Column
‘My Way’ written for the Newsletter of the British Association of Group
Psychotherapists
After the Congress is
over.
The Congress of the
International Association of Group Psychotherapists has now been and gone. For a month afterwards I was in a state of
mourning for this huge presence that the eight days had been, in particular
that monstrous lover, the "large fucking group". I found myself urgently desiring more large
groups - the small and the median would no longer do. Anything less than 500 participants was now suboptimal. Not only that, the group had to contain a
plethora of languages, cultures and nationalities arranged in a multitude of
concentric circles. Global conflicts
had become my domestic concerns. My
Russian blood had boiled. My Belfast
Republican self had fired metaphorical bullets and had been fired at in return.
I'd made new friends and new enemies. I'd taken risks that from this distance
seem extraordinary but at the time were terrifyingly necessary. I'd danced, flirted and communed with
colleagues as (un)equals - including my therapist - and basked in the thrill of
association with the big cheeses. I'd
consumed a mass of ideas, declined a whole lot more, there having been well
over 300 papers, seminars, symposia and other brain foods. Ordinary life, just
for a while, couldn't compete.
I have many stories to
tell about my (rite of) passage through the Congress. Two will suffice for now.
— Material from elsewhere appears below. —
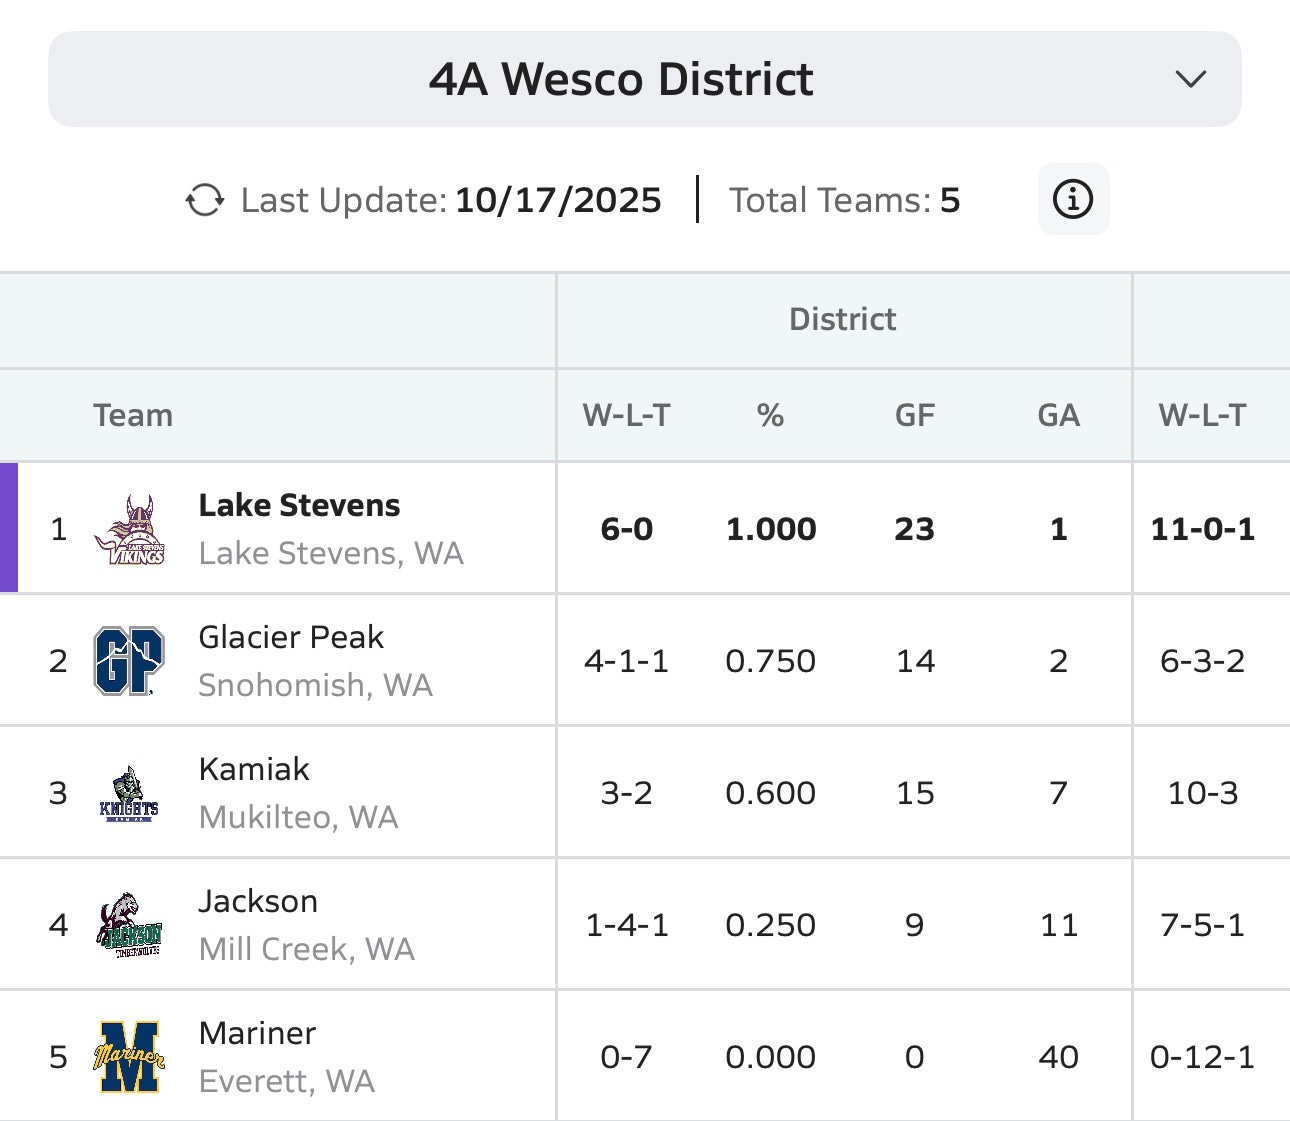Image resolution: width=1290 pixels, height=1121 pixels.
Task: Click the District group header
Action: pyautogui.click(x=842, y=320)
The first is about my voice - my somewhat neutral middle class accent to
be precise. One of the most powerful
and defining themes of the congress was concerned with the 'transgenerational
transmission of trauma' in particular in conflict strewn parts of the world and
how certain historical events can operate like 'chosen trauma' that repeat in
various degrees of disguise over time, rather like emblems of a nation's or
ethnic group's struggles. I have an
uncle, my mother's elder brother, who came to Birmingham from Belfast in his
late teens in search of work and to escape his tyrannical father. There he fell in love with a lower middle class
English girl from a family with aspirant social values. To gain her family's acceptance he
anglicised his Irish name and did the same with his accent. I'd always resented that he'd done this and
found his Birmingham accent grating.
Now, when I was growing up I had a typical Brummy accent and arriving at
University in Sheffield, aspiring to escape my immigrant working class routes
and to join an elite social class, my accent felt like a bar to entry, so more
or less consciously I set out to rid myself of it. For the uninitiated, there is a hierarchy of accents in this
country at the bottom of which are the Brummy accent and the more inscrutable
Black Country variants. At the congress
my struggle to find my voice in the large group suddenly connected me
transgenerationally to my uncle - I could now forgive the bastard!
In the central circle of
the large group each day, along with Earl (the captain's name was Hopper, my
god he had a ...) and others, was a vocal, formidable and expressive
Palestinian woman called Lamis - the sole representative of her people at the
Congress. For the first four days I sat
well away from this central circle and sniped from the edges. Then on the penultimate evening I tumbled
out of the conference centre with a crowd of people and found myself walking
towards the west-end in conversation with none other than Lamis. We both shared a passion for a colleague of
hers, Macario Giraldo, who had provided my Congress high, becoming my Congress
father as a result, during a moving and illuminating symposium on his work in
which he combines (believe it or not) Lacan and object relations around a core
theme of intersubjectivity. I'd fallen into his session by chance, too tired of
choosing between the vast aray of possibilities. Lamis told me she needed to return to Washington the following
day and that she would not be at the final session of the large group. She also
told me that she'd found my contributions to the large group very moving, that
I reminded her of her brother and that as a consequence she wanted me to take
her vacant seat the following day in the large group. My knees nearly buckled as she told me this. I felt myself
touched yet at the same time overwhelmed by the responsibility of being her
Congress brother, of taking her place and risking annihilation. I did once work in the Gaza Strip for a
summer as an English teacher but never did I feel so involved, with this sense
that their struggle was my struggle, as I did at that point. I think the large
group experience taught me above all else that annihilation is in equal measure
a potential consequence of the polarities of involvement and uninvolvement.
One question on my mind
since the Congress: do group psychotherapists have more fun? You bet we do!